Title: A Knight’s Quest
Developer: Sky 9 Games
Publisher: Curve Digital
Genre: Action & Adventure, Role-playing
Platform: Xbox One
Age Rating: PEGI 7
Release Date: 10/10/19
Price: £19.99 – Rapid Reviews was very kindly provided with a review code for this title.
It Is What It Is
A Knight’s Quest, by Sky 9 Games is one of many action-packed platformers inspired by The Legend of Zelda and this game doesn’t make that fact less evident as you’ll soon discover. In this game, you’ll take on the role of Rusty, a graceless yet determined hero, who accidentally unleashes demons onto the world, and must use the standard knight package, y’know, sword and shield to brave the deadliest monsters and solve brain-rattling puzzles. However, the quest is known to be filled with not only puzzles and the occasional skeleton, but with a few glitches in the system. Is this quest worth adventuring? Read my Rapid Review to find out.
Sweet and Simple
Throughout your adventure, you’ll be accompanied by a charming soundtrack and engaging battle music. In these battles, the combat sound effects are weighed suitably and the game doesn’t feature any voice acting, apart from a few “Hyah!”s and “UH!”s which isn’t really much to complain about. This game was given colourful and vivid visuals, however, these come with a few hiccups that make the world seem less and less appealing. The cartoony and vibrant appearances of the land and characters are very charming and reminiscent of Wind Waker, giving it a decent appeal.
The Legend of Rusty
As you progress and gain new weapons and abilities, more areas become available to explore. It’s all very free-flowing and you’ll never really get stuck as the game sign-posts your quests simply and effectively. Many of the chests don’t offer rewards too amazing, but you will feel rewarded once you get your hands on the trickier ones. When it comes to controls and platforming, A Knight’s Quest offers this surprisingly well. Jumping, running, rolling, wall running and more are all responsive and the items obtained later in the game make the platforming aspect even more fun. But all is not perfect as the map is practically useless and navigation is very hard. If you thought navigation was bad, you don’t know about the combat yet.
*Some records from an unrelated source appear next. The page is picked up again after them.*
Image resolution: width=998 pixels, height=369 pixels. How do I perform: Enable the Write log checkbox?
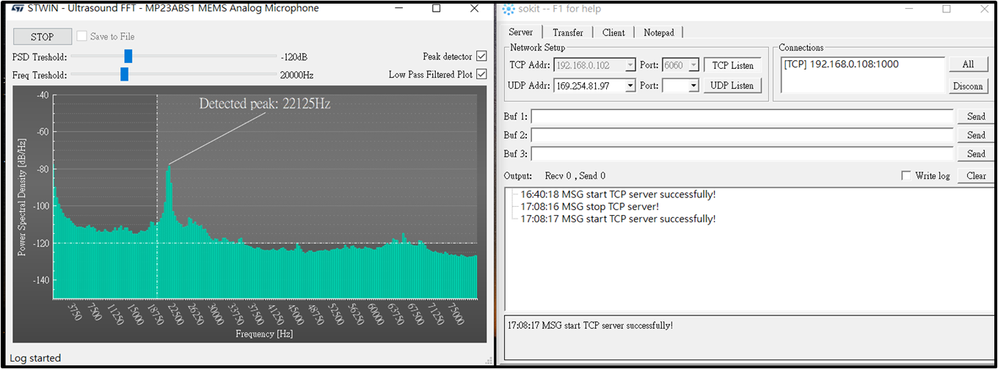click(x=906, y=176)
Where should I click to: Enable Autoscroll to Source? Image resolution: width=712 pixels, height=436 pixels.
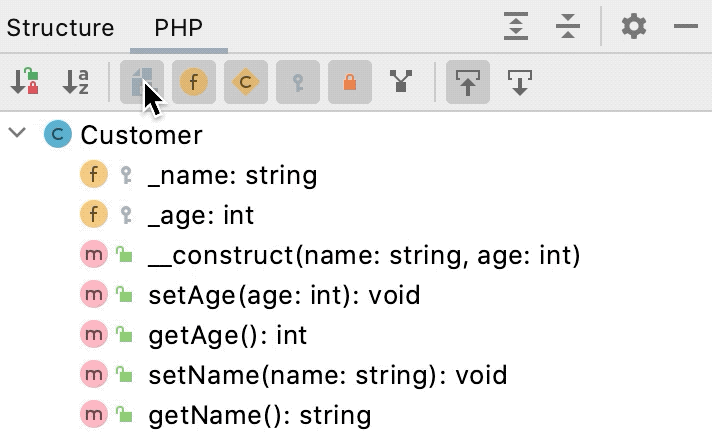[467, 82]
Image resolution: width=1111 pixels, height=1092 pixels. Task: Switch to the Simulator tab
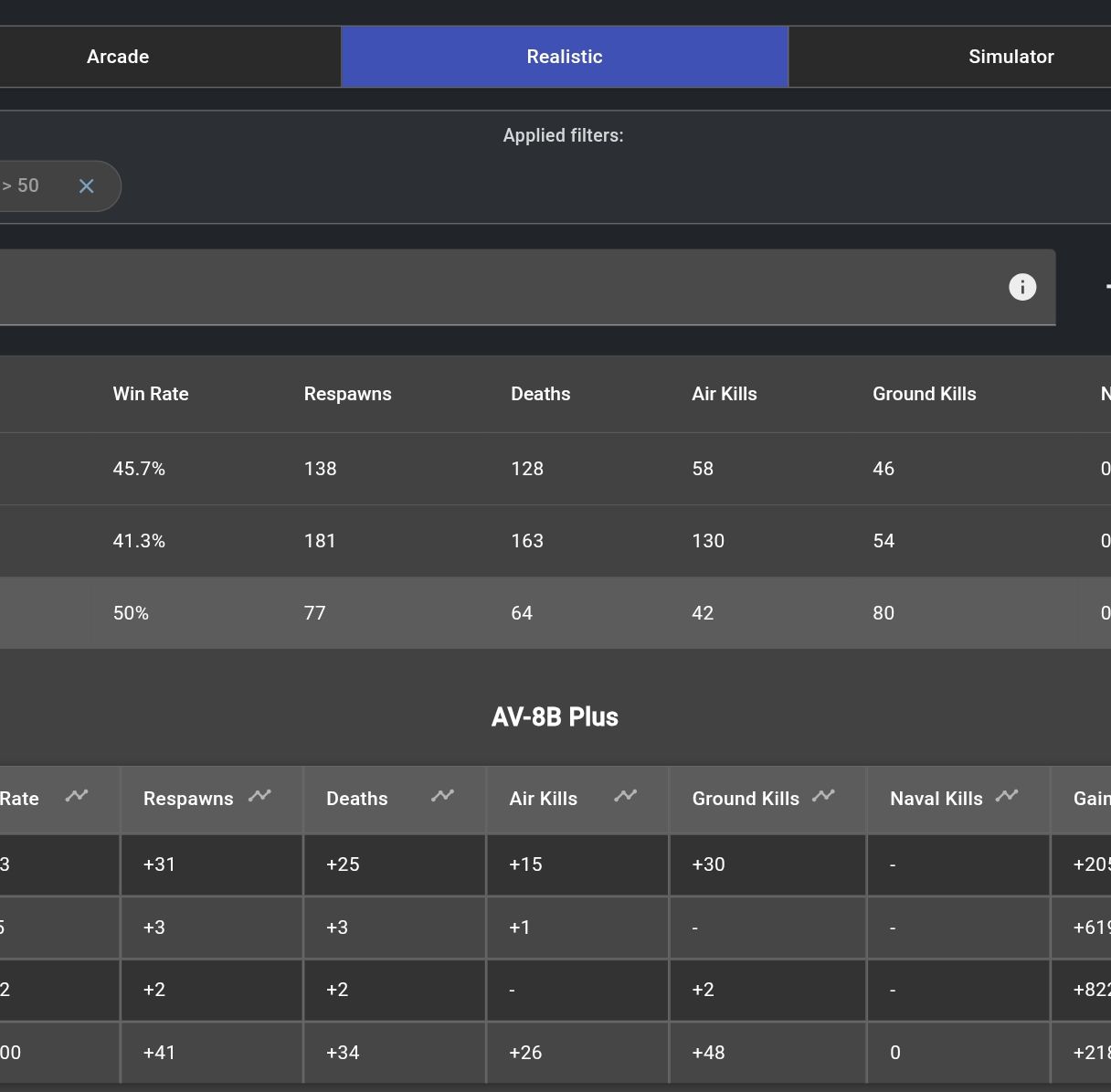1010,57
Unfortunately, the combat isn’t as enjoyable as the exploring. Fighting enemies doesn’t really provide to be a challenge. In fact, you’ll most likely end up running past them at some point. It mostly consists of hitting them over and over and doing the occasional block. Bosses are a little tougher, well, until you exploit their patterns that is.
There are a number of glitches floating around, such as an endless loop of death and revival and many visual slip-ups, making it not off to a good start when these can be found in under thirty minutes of starting.
A Little Rusty
In conclusion, if you’ve played this type of game before, don’t expect much different. It’s more or less your typical, sword baring, adventuring game, but the puzzles and platforming are surprisingly fun but doesn’t distinguish it as a game of its own. Offering funny dialogue, a decent story and nicely done platforming, A Knight’s Quest is clever, fun, but in need of a good polish.